__Supplied text__:
<<<<

Skip to content

Fabric#

Fabrics → FFabrics

The Fabric is an abstracted representation of a datacenter that is using the Clos architecture. It manages the nodes in their different roles (leafs, spines, borderleafs, ...), the links that interconnect them, and the protocols that facilitate the exchange of routing information.

Upon deployment, the Fabric resource initiates several supporting resources including ISLs (Inter-Switch Links), DefaultRouters, DefaultInterfaces, and DefaultBGPPeers, among others. These resources, in turn, generate node configurations. The operational state of the Fabric is determined by the collective status of these underlying resources.

Fabric nodes#

The Fabric application home page gives an overview of some common fabric topologies. Within an EDA namespace, multiple fabrics may exist, which can be standalone or interconnected. Each Fabric manages the set of nodes that make up the datacenter network, and creates ISL resources for all Links that interconnect these nodes.

LAGs in Fabrics

Typically, datacenters don't use LAGs. If there are multiple links between a pair of nodes (whether for redundancy or for increased bandwidth), a BGP or OSPF session is set up for each of them to exchange routes, relying on ECMP rather than link hashing.

The Fabric resource does not enforce this: an ISL is created for every Link, which in turn connects two Interfaces. The Interface resource references one or more physical ports.

Labels#

Nodes and node roles are identified using labels: this ensures that a Fabric can easily grow over time when new racks are added, simply by onboarding new nodes in EDA and assigning them the label that corresponds with their role. If multiple Fabrics are used, a secondary label should be added to the nodes that identifies the Fabric that the switch belongs to.

Label selectors

Most Fabric resources support multiple labels to be defined. Use a comma (,) to indicate that both labels need to be present on a node before it is selected. For example, the following label selector indicates that a node must have both the leaf role and belong to the London region:

leafNodeSelectors:
    - eda.nokia.com/role = leaf, datacenter=London

Initial Labeling: If TopoNodes, TopoLinks, and adjacent Fabric instances are labeled before the creation of the Fabric instance, the application will automatically generate all necessary configurations for these components during the transaction associated with the addition of the Fabric instance.

>>>>

Stored dataset items:
<<<<

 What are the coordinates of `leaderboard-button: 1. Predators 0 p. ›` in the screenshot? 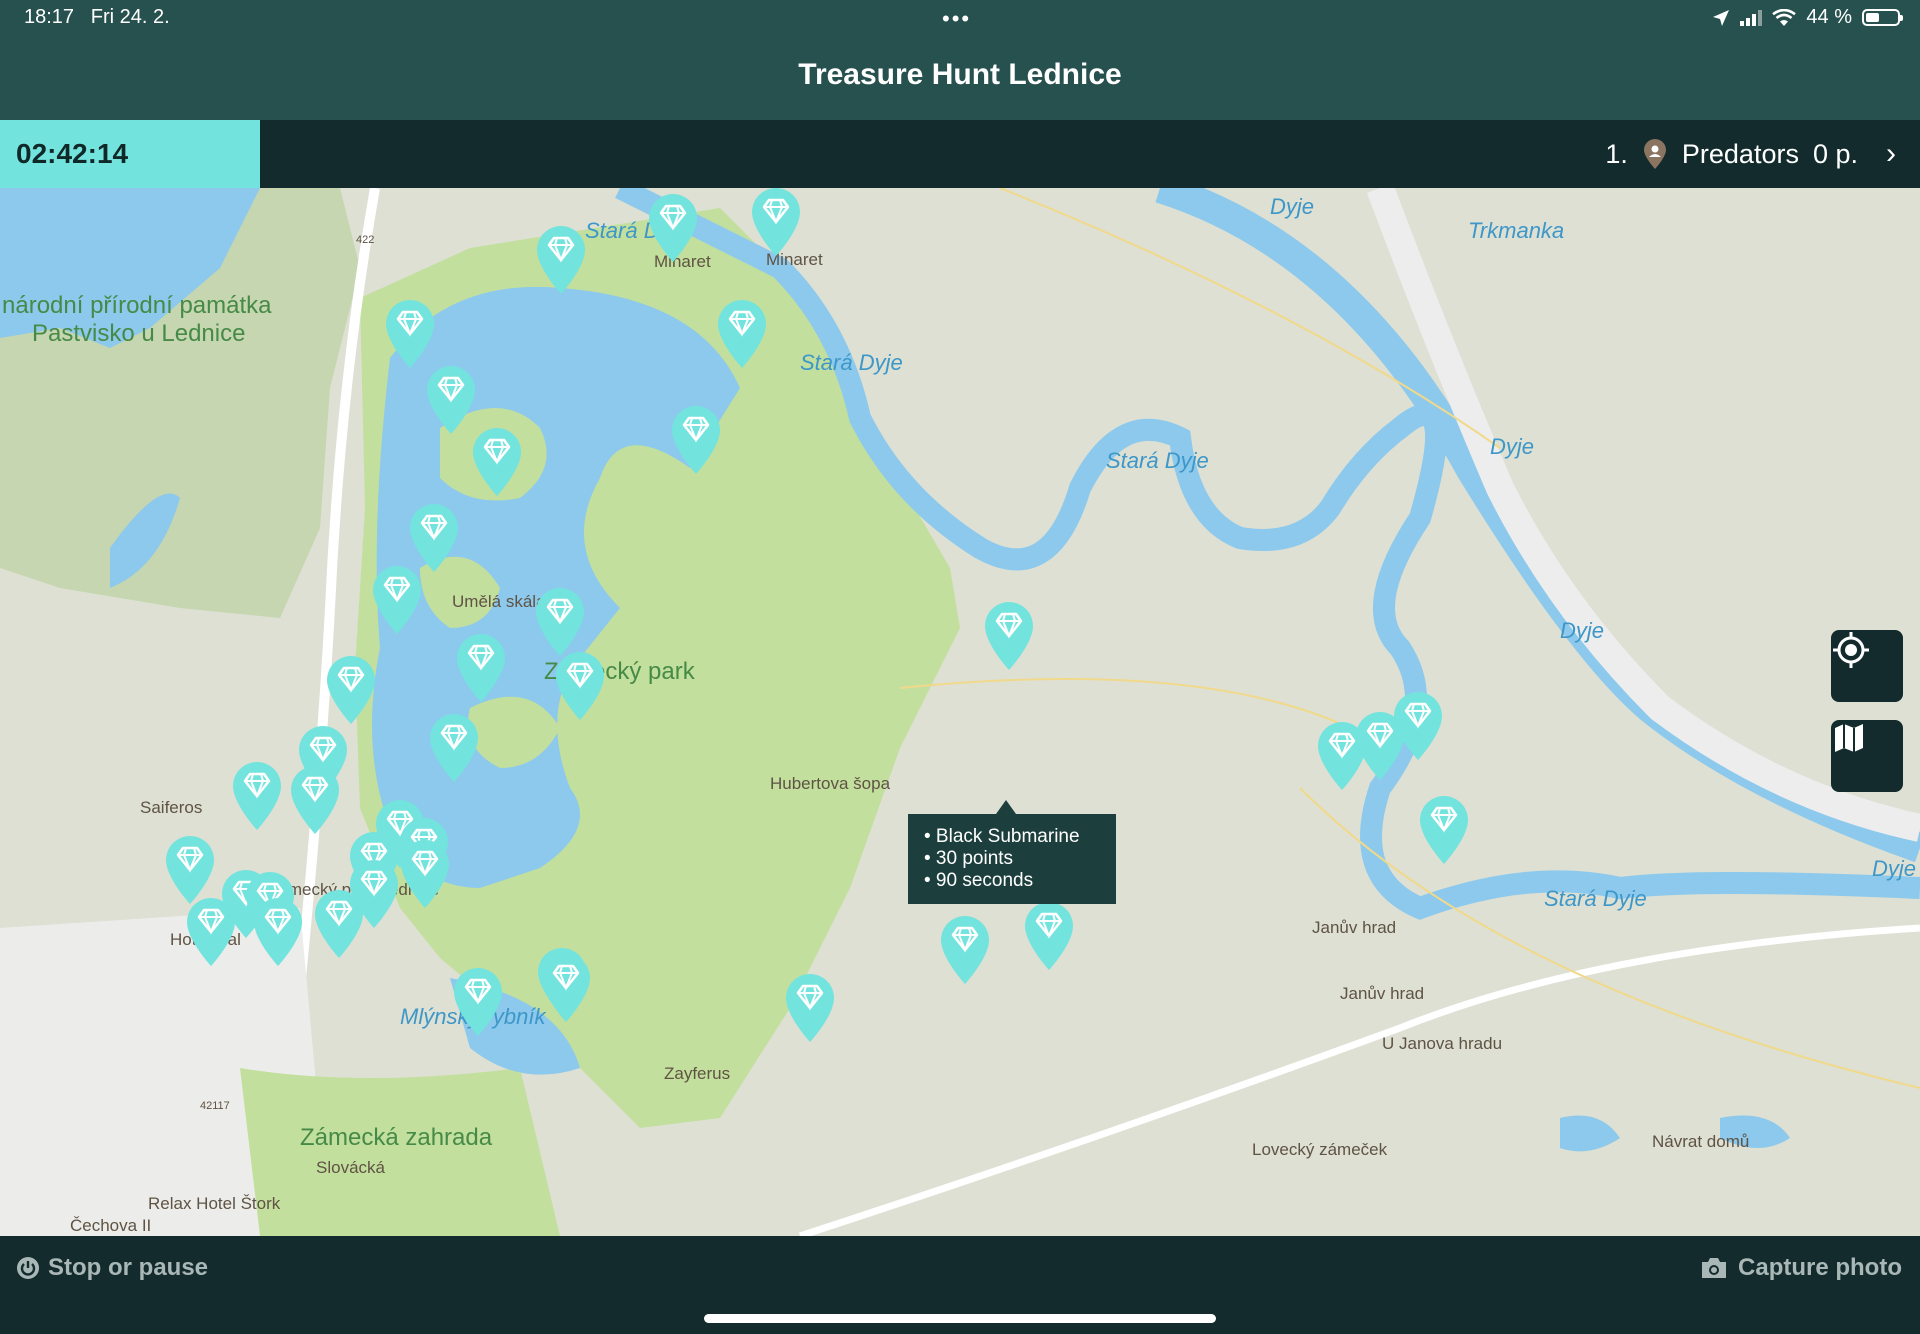 It's located at (1750, 154). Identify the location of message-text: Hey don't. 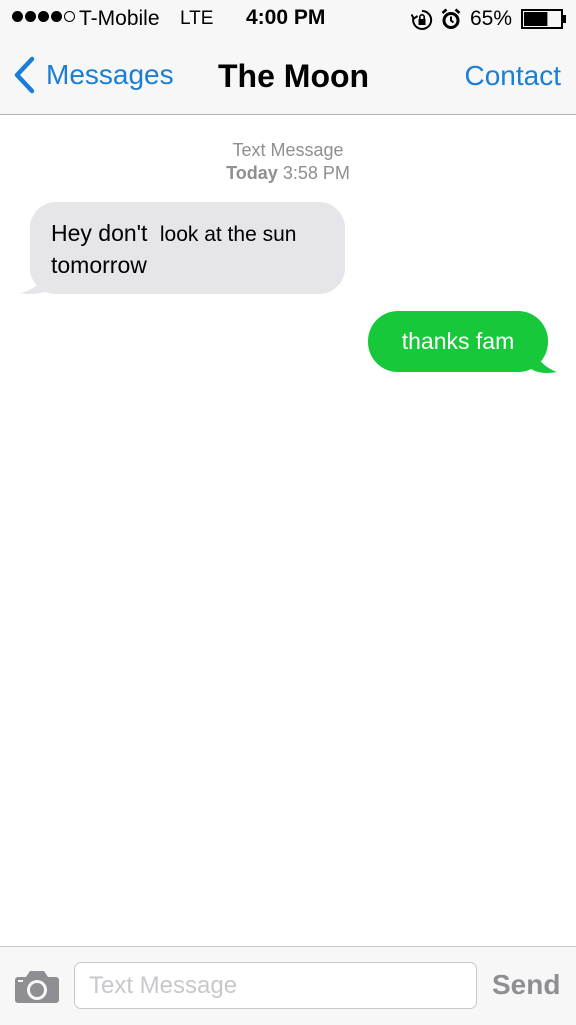
(100, 233). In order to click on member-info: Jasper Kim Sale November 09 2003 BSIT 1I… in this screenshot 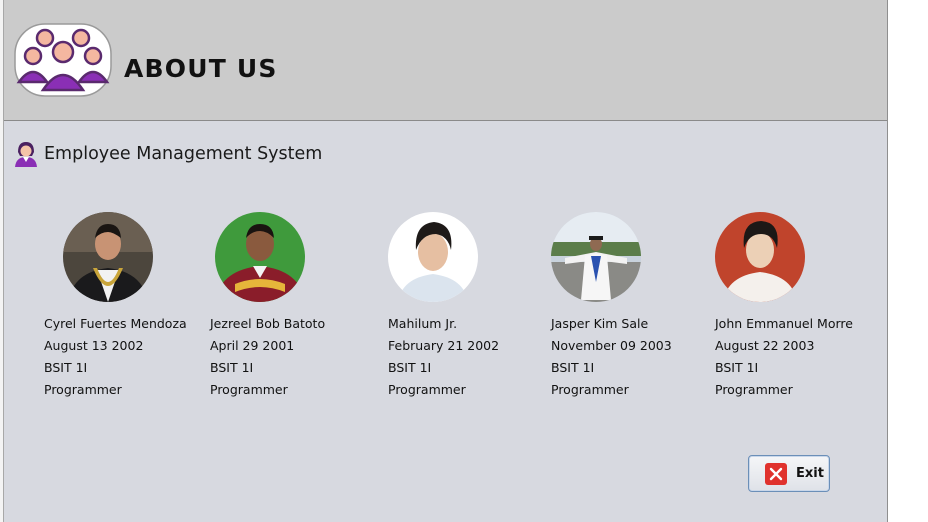, I will do `click(612, 357)`.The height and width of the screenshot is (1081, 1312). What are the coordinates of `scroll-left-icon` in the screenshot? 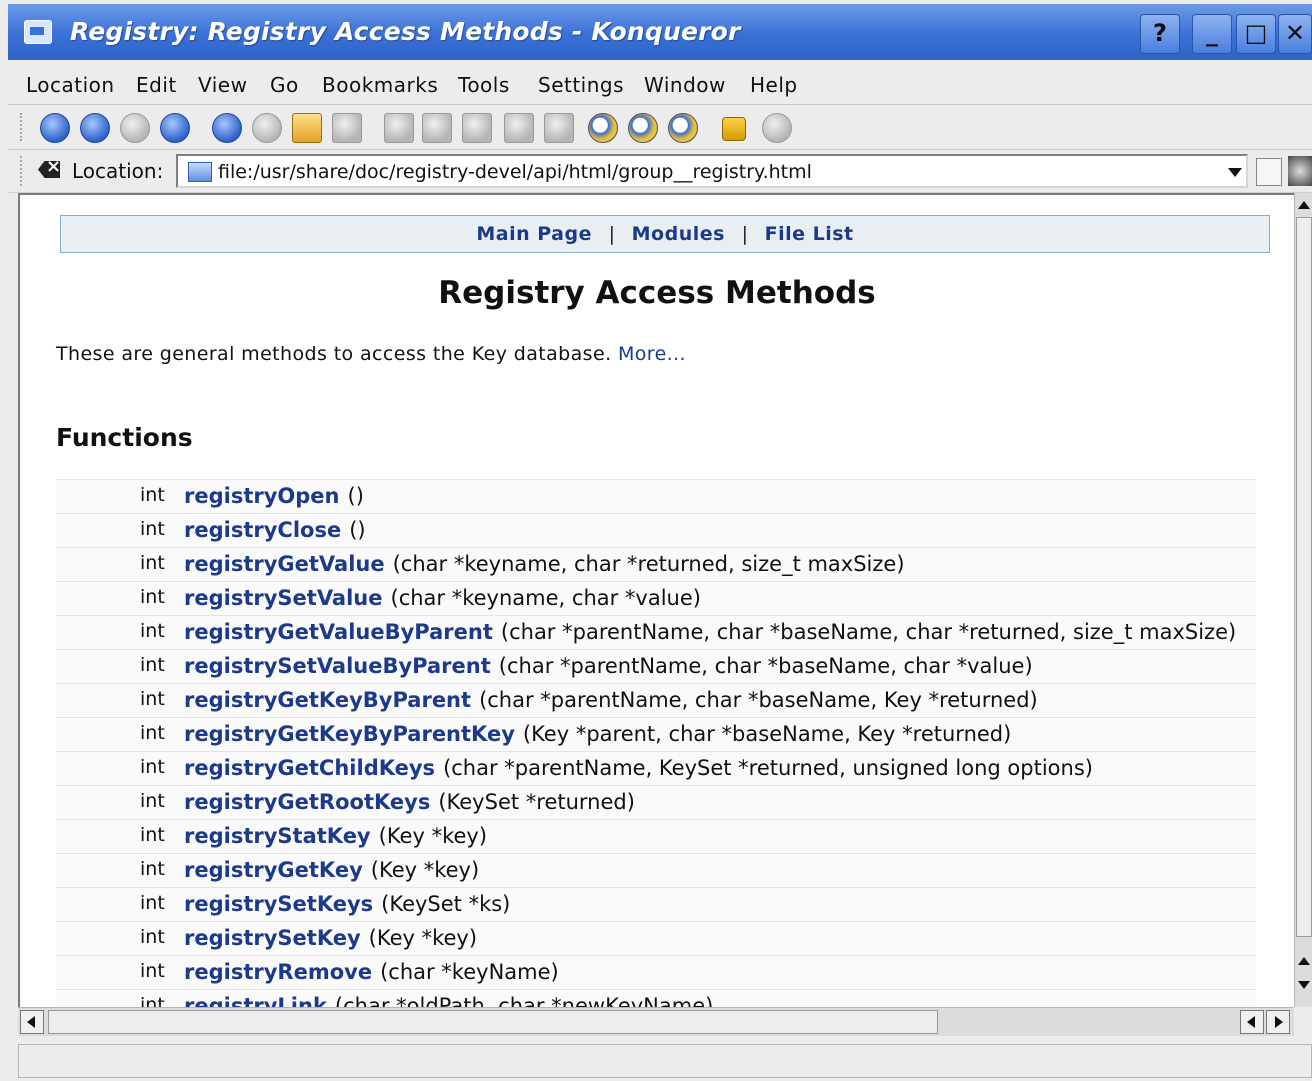 It's located at (1251, 1022).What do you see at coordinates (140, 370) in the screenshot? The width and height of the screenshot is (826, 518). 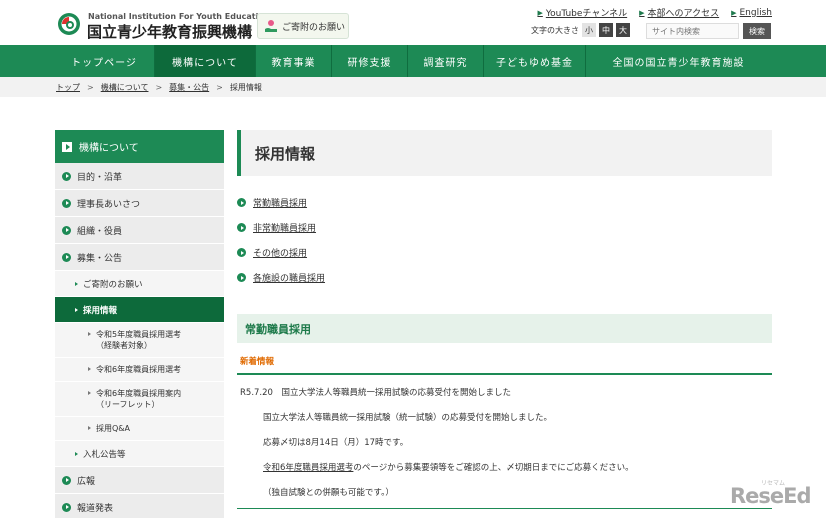 I see `sidebar-item-r6-selection: 令和6年度職員採用選考` at bounding box center [140, 370].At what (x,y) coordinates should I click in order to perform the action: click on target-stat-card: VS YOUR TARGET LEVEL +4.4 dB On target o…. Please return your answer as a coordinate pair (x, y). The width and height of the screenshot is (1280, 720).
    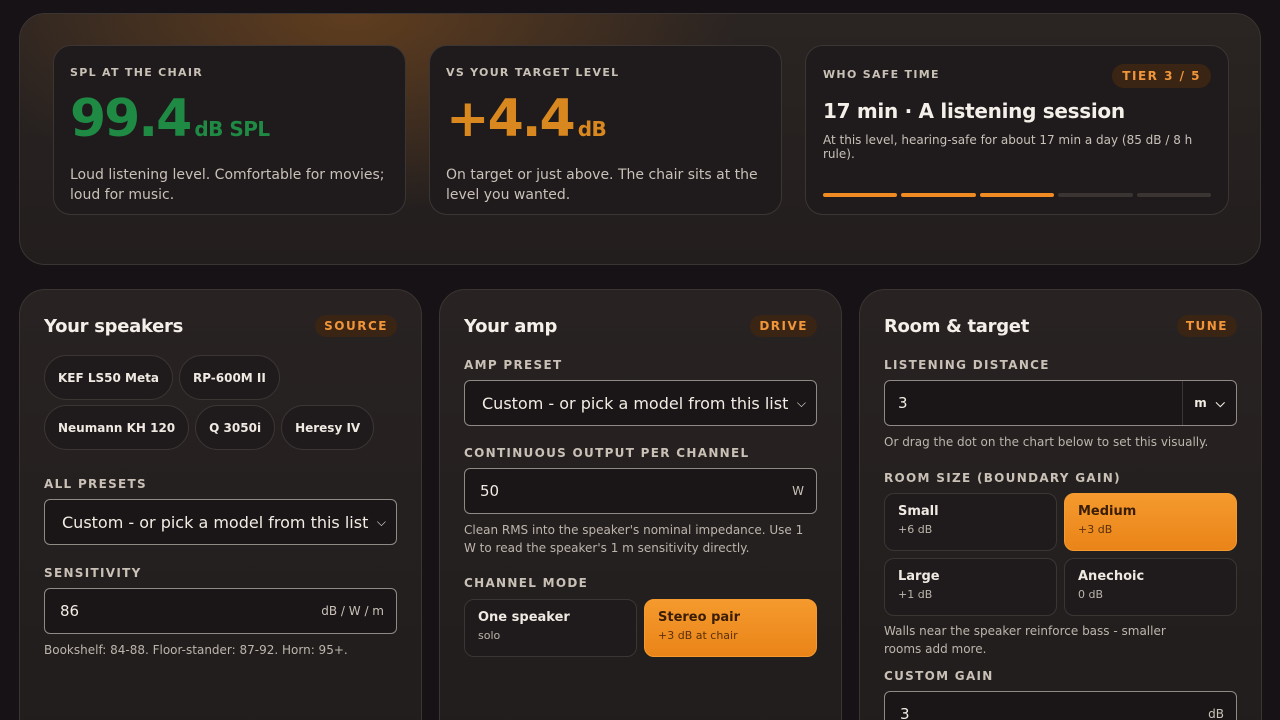
    Looking at the image, I should click on (606, 130). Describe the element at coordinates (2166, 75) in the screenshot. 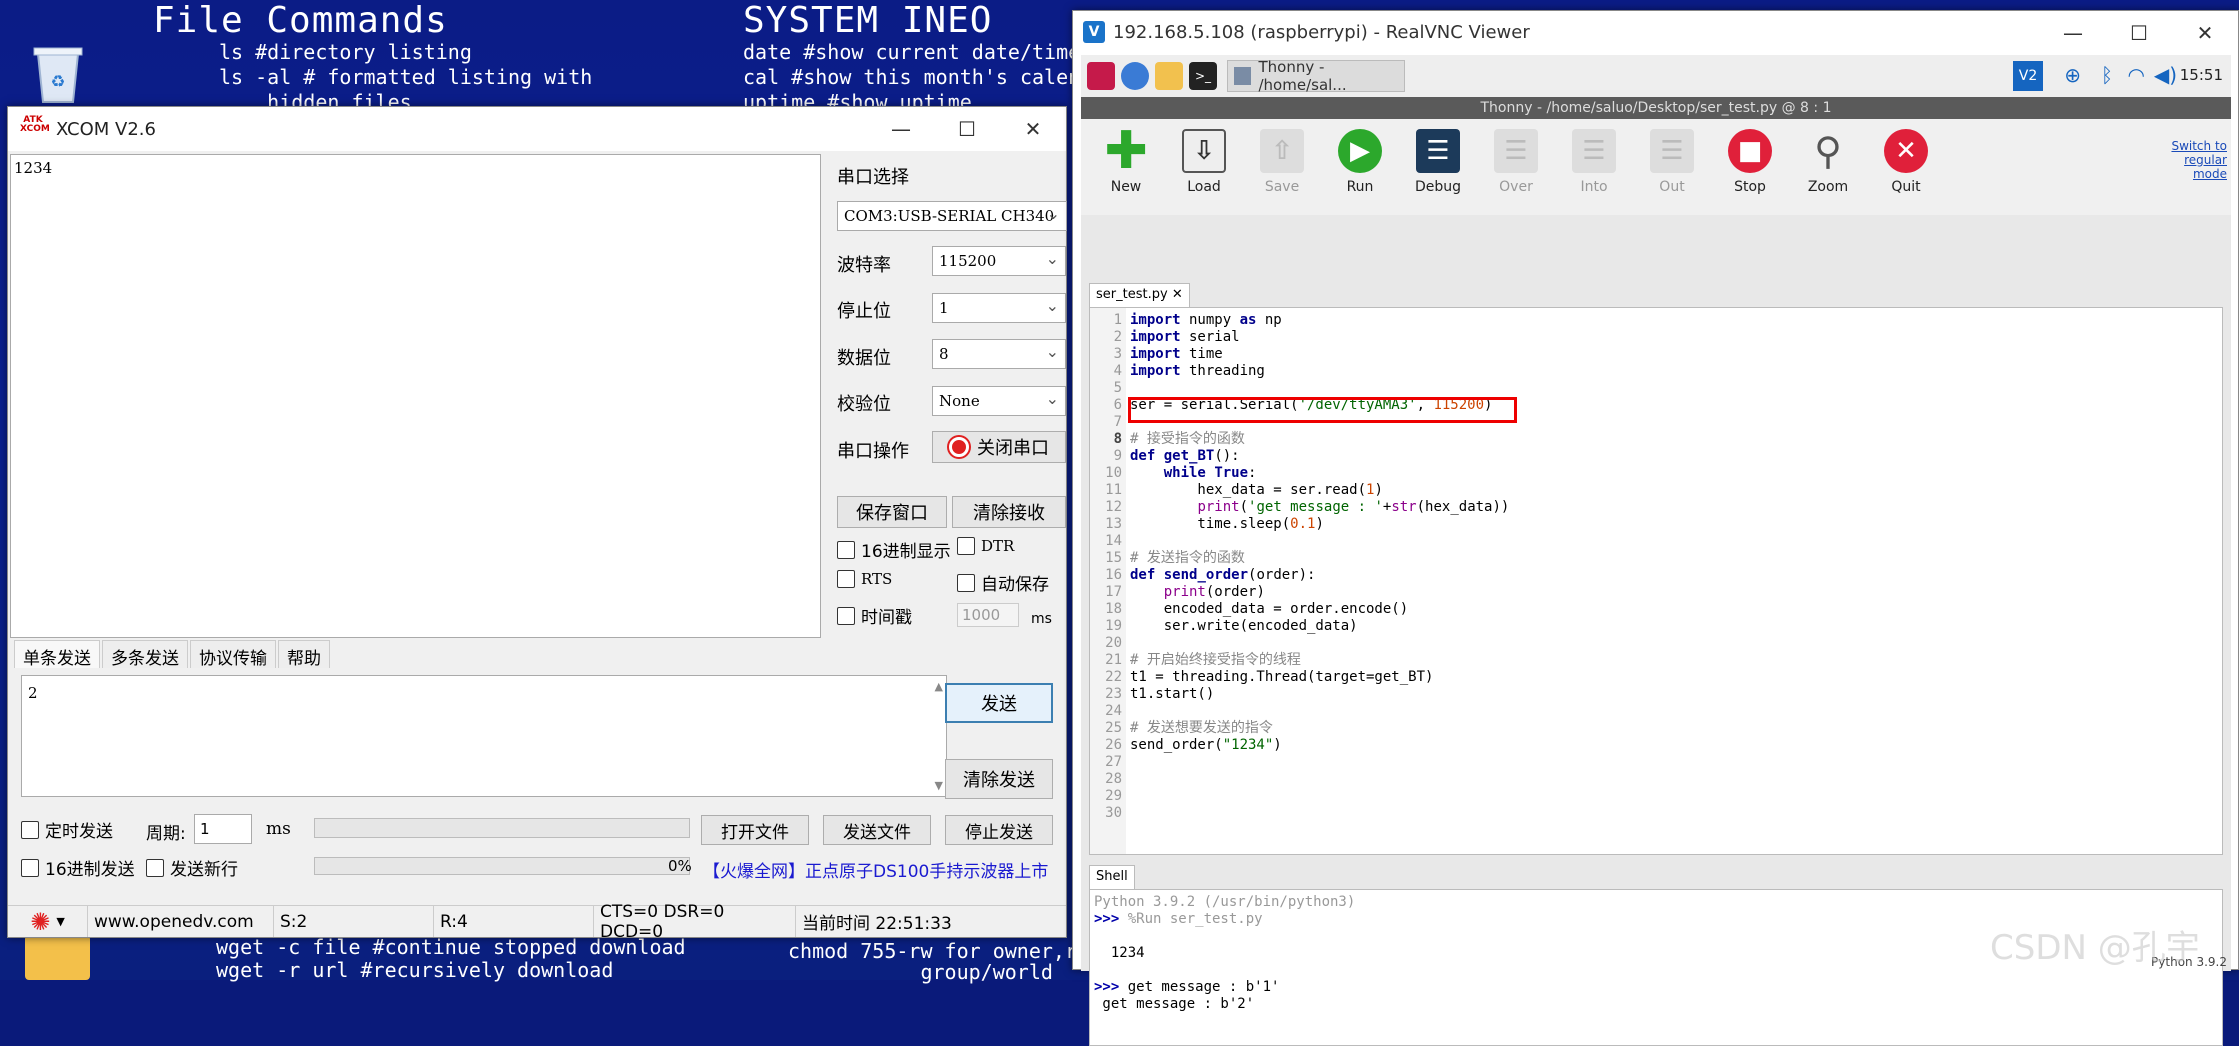

I see `volume-icon: ◀)` at that location.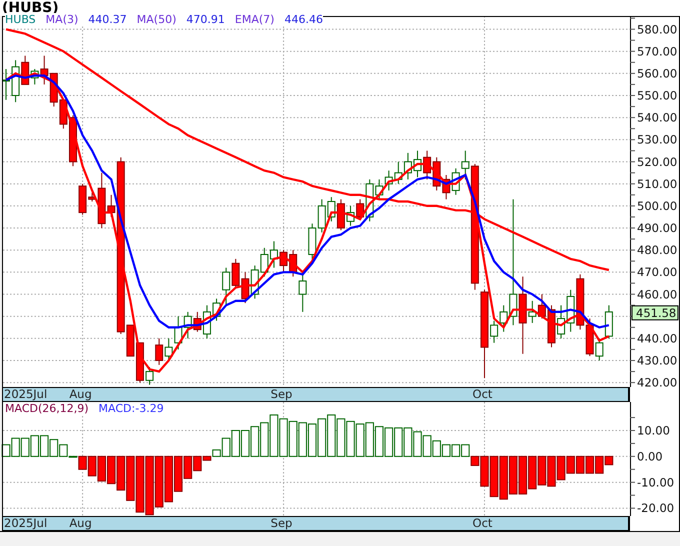 This screenshot has width=680, height=546. I want to click on legend-label: MA(50), so click(156, 20).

>>>>

__Actions to take__:
**a)** Duplicate the passage of the Fabric text from "Most Fabric resources" to "the Fabric instance.".
**b)** In the Fabric text, what does a comma in a label selector indicate?

__Responses for each task__:
**a)**
Most Fabric resources support multiple labels to be defined. Use a comma (,) to indicate that both labels need to be present on a node before it is selected. For example, the following label selector indicates that a node must have both the leaf role and belong to the London region:

leafNodeSelectors:
    - eda.nokia.com/role = leaf, datacenter=London

Initial Labeling: If TopoNodes, TopoLinks, and adjacent Fabric instances are labeled before the creation of the Fabric instance, the application will automatically generate all necessary configurations for these components during the transaction associated with the addition of the Fabric instance.

**b)** Both labels need to be present on a node before it is selected.